● **Your instructions**
Please repeat the lines below, exactly and only, from the one that holds "[Раскрыта причина смерти" through the one that holds "[Даня Милохин раскрыл, почему".

Dataset entries
-- Opening Marker --
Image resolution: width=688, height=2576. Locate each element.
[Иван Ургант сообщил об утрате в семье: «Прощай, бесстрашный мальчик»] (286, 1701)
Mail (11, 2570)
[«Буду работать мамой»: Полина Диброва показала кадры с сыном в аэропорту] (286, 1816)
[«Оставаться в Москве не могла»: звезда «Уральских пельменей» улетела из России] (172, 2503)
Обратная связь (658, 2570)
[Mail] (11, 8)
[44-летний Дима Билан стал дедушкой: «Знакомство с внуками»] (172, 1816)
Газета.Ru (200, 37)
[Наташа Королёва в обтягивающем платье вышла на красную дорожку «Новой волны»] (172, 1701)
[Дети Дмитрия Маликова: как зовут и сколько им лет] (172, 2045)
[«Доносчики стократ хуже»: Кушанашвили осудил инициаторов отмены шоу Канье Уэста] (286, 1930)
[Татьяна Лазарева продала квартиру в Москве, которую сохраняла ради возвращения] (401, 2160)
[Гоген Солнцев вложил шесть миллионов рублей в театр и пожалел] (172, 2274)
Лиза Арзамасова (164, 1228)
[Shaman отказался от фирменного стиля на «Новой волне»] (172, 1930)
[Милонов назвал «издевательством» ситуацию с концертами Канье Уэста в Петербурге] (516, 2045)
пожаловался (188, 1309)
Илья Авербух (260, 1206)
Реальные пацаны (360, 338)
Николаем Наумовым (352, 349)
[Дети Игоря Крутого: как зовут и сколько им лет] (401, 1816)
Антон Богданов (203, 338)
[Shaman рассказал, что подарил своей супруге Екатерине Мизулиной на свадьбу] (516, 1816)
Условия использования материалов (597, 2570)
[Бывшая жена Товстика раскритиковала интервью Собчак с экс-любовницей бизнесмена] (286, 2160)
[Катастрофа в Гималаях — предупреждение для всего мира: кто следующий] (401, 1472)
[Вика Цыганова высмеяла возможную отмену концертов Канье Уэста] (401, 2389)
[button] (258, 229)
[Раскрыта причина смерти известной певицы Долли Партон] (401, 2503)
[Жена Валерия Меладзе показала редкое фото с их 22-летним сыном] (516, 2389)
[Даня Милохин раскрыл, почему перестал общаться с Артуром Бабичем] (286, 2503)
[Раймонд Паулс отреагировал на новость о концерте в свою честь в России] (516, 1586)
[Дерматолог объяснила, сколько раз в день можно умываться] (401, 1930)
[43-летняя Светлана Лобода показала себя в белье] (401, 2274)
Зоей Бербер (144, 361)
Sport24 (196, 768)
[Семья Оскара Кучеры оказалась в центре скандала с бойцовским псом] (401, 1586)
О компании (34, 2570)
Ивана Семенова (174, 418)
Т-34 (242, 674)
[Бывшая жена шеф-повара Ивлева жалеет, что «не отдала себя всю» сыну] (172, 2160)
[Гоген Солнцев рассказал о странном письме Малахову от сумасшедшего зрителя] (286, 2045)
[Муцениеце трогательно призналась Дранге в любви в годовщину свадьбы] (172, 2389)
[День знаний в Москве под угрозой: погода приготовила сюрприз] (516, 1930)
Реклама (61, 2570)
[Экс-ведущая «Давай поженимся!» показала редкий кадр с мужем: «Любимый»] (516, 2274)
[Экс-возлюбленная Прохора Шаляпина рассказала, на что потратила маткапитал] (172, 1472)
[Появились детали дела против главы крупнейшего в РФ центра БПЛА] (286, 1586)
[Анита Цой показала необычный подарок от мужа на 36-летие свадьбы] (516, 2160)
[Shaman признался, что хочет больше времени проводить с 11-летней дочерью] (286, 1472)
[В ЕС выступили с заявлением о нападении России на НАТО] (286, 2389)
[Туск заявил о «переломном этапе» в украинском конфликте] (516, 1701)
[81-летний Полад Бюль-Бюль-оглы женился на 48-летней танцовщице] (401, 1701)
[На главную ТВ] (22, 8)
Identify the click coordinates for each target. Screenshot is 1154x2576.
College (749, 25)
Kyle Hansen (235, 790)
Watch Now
-- Closing Marker --
● **Answer**
[Раскрыта причина смерти известной певицы Долли Партон] (401, 2503)
[Жена Валерия Меладзе показала редкое фото с их 22-летним сыном] (516, 2389)
[Даня Милохин раскрыл, почему перестал общаться с Артуром Бабичем] (286, 2503)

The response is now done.